The effect of chronic insulin delivery via the intraperitoneal versus the subcutaneous route on hepatic triglyceride secretion rate in streptozotocin diabetic rats

Chronic intraperitoneal or subcutaneous insulin administration increases triglyceride secretion rate (TGSR) in normal rats. We wished to determine the effect of this treatment on TGSR and the hepatic lipogenic enzymes acetyl-CoA carboxylase (ACC) and fatty acid synthase (FAS) in diabetic rats. Streptozotocin-diabetic rats, untreated (D), diabetic rats treated with insulin (3 U/day for 21 days) intraperitoneally (IP) or subcutaneously (SC) and non-diabetic rats (N) were studied. TGSR was determined using Triton WR-1339. Fasting glucose and triglyceride levels, high in D, were normalized by insulin treatment regardless of route. Peripheral insulin levels were lowest in D and highest in SC, portal insulin levels were lowest in D and highest in IP. Non-esterified fatty acid levels were not elevated in D, presumably due to adipose tissue depletion.
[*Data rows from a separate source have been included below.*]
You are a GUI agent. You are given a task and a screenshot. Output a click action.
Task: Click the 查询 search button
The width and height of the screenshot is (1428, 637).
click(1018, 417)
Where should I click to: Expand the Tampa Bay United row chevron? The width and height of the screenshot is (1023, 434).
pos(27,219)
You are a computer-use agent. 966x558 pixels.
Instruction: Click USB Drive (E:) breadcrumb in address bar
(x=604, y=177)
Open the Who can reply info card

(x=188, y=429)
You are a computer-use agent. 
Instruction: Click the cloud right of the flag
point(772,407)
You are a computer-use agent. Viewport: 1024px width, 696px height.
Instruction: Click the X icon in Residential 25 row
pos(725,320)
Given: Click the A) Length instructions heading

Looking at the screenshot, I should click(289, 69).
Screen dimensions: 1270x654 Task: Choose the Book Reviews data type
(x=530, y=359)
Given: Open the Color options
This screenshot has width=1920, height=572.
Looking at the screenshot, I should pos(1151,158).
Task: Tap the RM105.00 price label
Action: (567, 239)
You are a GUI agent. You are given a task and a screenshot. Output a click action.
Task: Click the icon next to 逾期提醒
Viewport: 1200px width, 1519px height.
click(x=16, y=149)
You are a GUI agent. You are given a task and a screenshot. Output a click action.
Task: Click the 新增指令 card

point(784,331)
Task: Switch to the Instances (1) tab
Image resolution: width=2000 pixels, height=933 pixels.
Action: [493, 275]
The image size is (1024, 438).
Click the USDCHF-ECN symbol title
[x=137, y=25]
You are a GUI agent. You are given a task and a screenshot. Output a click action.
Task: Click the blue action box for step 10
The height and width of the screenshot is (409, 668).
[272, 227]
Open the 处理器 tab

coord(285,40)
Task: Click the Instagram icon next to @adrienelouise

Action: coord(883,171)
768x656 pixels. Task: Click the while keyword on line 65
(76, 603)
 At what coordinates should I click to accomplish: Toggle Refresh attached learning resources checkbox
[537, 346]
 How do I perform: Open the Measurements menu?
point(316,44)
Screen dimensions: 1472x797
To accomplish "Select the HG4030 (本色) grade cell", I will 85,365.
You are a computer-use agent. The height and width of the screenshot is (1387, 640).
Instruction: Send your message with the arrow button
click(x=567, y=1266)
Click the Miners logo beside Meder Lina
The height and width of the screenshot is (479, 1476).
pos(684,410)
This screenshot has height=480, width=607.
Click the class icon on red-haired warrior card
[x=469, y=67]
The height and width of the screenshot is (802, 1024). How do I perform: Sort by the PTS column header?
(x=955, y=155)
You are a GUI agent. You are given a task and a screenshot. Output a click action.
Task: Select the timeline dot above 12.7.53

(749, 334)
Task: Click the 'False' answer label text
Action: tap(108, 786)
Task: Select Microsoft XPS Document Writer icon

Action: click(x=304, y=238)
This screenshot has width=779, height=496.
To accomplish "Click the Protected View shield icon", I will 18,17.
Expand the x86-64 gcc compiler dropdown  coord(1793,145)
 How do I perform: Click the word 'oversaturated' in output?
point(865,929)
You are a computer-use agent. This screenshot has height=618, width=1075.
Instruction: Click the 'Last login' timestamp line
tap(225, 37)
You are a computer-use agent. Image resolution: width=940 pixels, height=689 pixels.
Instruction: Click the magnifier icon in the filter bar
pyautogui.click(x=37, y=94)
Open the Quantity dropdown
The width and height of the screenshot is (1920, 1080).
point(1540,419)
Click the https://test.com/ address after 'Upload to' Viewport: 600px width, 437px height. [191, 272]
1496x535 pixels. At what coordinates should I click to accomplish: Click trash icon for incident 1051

TGSR was reduced in D (P<0.05) and was normalized following insulin administration, regardless of route. ACC activity was normal, but FAS was decreased in D (P<0.05). ACC and FAS were normal in both IP and SC. Thus, in streptozotocin-diabetic rats, chronic intraperitoneal or subcutaneous insulin treatment increases TGSR and FAS activity from their low levels in insulin-deficient rats to levels equal to but not higher than those in normal rats.